La Stampa, 5 giugno 2016
Suso a Lele, l’Italia del dopoguerra nelle lettere della signora del cinema
Un treno sulla tratta Milano-Roma nel piovoso 18 agosto 1946: il paesaggio fuori è quello dell’Italia postbellica, non più fascista e dal 2 giugno repubblicana: un paese risollevato nel morale seppur afflitto da mille grane – acqua luce e gas a singhiozzo, mercato nero, trasporti precari; a rischio di guerra civile, ma vitale e voglioso di ricominciare. Quella sera, installata con i suoi due bambini in una cabina del vagone letto, una giovane passeggera viaggia verso la capitale, in senso contrario al suo cuore rimasto sulle montagne dei Grigioni da cui è partita. Chi è? A chi scrive fitto su un foglietto arrangiato nella luce probabilmente fioca dello scompartimento?

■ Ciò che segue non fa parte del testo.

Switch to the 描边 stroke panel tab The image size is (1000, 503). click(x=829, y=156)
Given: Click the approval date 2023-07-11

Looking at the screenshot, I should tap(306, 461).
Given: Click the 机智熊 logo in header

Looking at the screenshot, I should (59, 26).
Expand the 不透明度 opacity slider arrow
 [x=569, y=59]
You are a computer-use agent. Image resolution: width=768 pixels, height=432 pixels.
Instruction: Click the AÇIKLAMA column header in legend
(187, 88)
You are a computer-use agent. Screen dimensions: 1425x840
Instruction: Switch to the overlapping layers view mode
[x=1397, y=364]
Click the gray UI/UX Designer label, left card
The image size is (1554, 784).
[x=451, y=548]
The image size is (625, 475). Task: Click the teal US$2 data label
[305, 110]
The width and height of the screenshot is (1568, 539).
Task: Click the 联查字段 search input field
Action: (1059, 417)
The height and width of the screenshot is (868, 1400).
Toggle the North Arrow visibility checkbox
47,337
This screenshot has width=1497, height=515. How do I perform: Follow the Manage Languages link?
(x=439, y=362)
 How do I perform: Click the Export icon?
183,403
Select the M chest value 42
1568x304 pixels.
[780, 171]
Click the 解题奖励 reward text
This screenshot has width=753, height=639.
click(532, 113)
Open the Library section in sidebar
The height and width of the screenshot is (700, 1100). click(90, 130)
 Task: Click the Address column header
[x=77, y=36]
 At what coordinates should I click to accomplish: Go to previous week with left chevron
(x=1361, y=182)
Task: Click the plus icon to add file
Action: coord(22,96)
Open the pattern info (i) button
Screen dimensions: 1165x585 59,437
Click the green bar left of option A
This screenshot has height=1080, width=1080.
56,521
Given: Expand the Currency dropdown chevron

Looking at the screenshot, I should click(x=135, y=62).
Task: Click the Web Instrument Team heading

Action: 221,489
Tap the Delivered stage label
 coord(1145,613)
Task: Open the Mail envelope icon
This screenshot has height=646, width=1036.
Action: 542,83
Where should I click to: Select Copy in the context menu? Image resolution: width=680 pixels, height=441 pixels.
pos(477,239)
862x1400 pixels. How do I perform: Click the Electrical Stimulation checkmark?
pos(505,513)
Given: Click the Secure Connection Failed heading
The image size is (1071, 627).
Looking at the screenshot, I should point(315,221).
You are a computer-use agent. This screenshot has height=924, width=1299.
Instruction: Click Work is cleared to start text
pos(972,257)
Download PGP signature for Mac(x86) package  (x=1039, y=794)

La sconosciuta si chiama Suso Cecchi d’Amico, futura gran signora del cinema italiano, e sta tornando da Arosa, amena località svizzera a 18OO metri di quota dove il marito Fedele (detto Lele) d’Amico, sublime musicologo, è ricoverato da troppo tempo per curare una tubercolosi in fase avanzata. Sono trascorsi neppure due giorni dall’addio, e già «moglie» sente l’urgenza di ristabilire con lui – «amore mio caro» «ponci» «bucintoro»- quel contatto epistolare, che nel corso di sedici interminabile mesi di separazione si rivelerà essenziale a riempire il vuoto della distanza, a coprire lo strazio del distacco, a fugare paure e presagi foschi (che il male è grave).
Come un diario
Fra il dicembre 1945 e il marzo 1947, Suso invierà a Lele oltre trecento missive, pubblicate ora da Bompiani nel volume Suso a Lele. Lettere (pp. 600, € 22): uno straordinario epistolario di cui, nell’introduzione, il figlio Masolino, curatore della raccolta con la sorella Silvia, sottolinea giustamente il carattere di diario. Per confortare Lele sofferente e confinato a letto, per fargli sentire viva la presenza dei cari, per avvolgerlo nella coperta calda del suo amore straripante, Suso lo riempie di coccole verbali e di succosi aneddoti: i picci che crescono adorabili, i suoceroni, lo zio Carlo, i fratelli Marcello e Sandro; le avventure dello svaporato «terzo figlio» Nino Rota, ricorrente e graditissimo ospite nella loro casa di vntore; l’affettuosa amicizia di Adriano Ossicini, compagno di clandestinità di Lele durante la resistenza; le visite di Giancarlo Menotti e Sam Barber in andirivieni fra Usa e Italia. Ma Suso provvede anche a tenere informato il suo «ponci» sulla vita culturale romana fra gossip, concerti, eventi teatrali, dimostrando allegra spregiudicatezza di giudizio persino nei confronti degli spettacoli del «conte» (Visconti); e basterebbero le umoristiche cronache di certe serate mondano-intellettuali, le acute osservazioni su personaggi quali Moravia, Piovene, Soldati, oppure l’accorato resoconto della veglia al capezzale di Alfredo Casella, a rendere il libro imperdibile.
Suso si definisce pasticciona, si colpevolizza di scrivere cose poco interessanti, sbaglia le date, trabocca di un desiderio di ricongiungimento che sublima in parole ardenti, fermamente convinta che il quartetto degli affetti (Lele e i cicini) è l’unica cosa che conta, il motore di tutto.
Il lavoro
Però gli sforzi per mantenere in piedi la baracca domestica con i prezzi che salgono e i soldi che mancano, hanno creato in lei nuove consapevolezze: abbracciato all’inizio per motivi alimentari, Suso sta scoprendo con sorpresa che il lavoro di sceneggiatrice lo sa fare e le piace, la diverte, la gratifica, tanto che da un certo momento i racconti di cinema prendono il sopravvento sul resto. Le pagine si affollano dei nomi dei vari Castellani, Flaiano, Ponti, Fabrizi, Magnani, Tellini: al ritorno «ponci» troverà l’innamoratissima moglie un po’ diversa, più autonoma, e il loro equilibrio di coppia dovrà ripartire da lì.
Presenza assenza
Lele non se ne sarà stupito: emerge soprattutto il ritratto di un grande matrimonio da questo epistolario a una voce sola. Spesso Suso dà l’impressione di parlare al marito come se parlasse a se stessa, affidandogli con tranquillità i suoi pensieri più reconditi e pazzi in una sorta di flusso di coscienza di sconcertante sincerità: il che da conto di un rapporto di incredibile complicità; e insieme fa emergere la statura morale e intellettuale di un interlocutore che non è affatto assente dal carteggio, a dispetto di non essere rappresentato da alcuna lettera.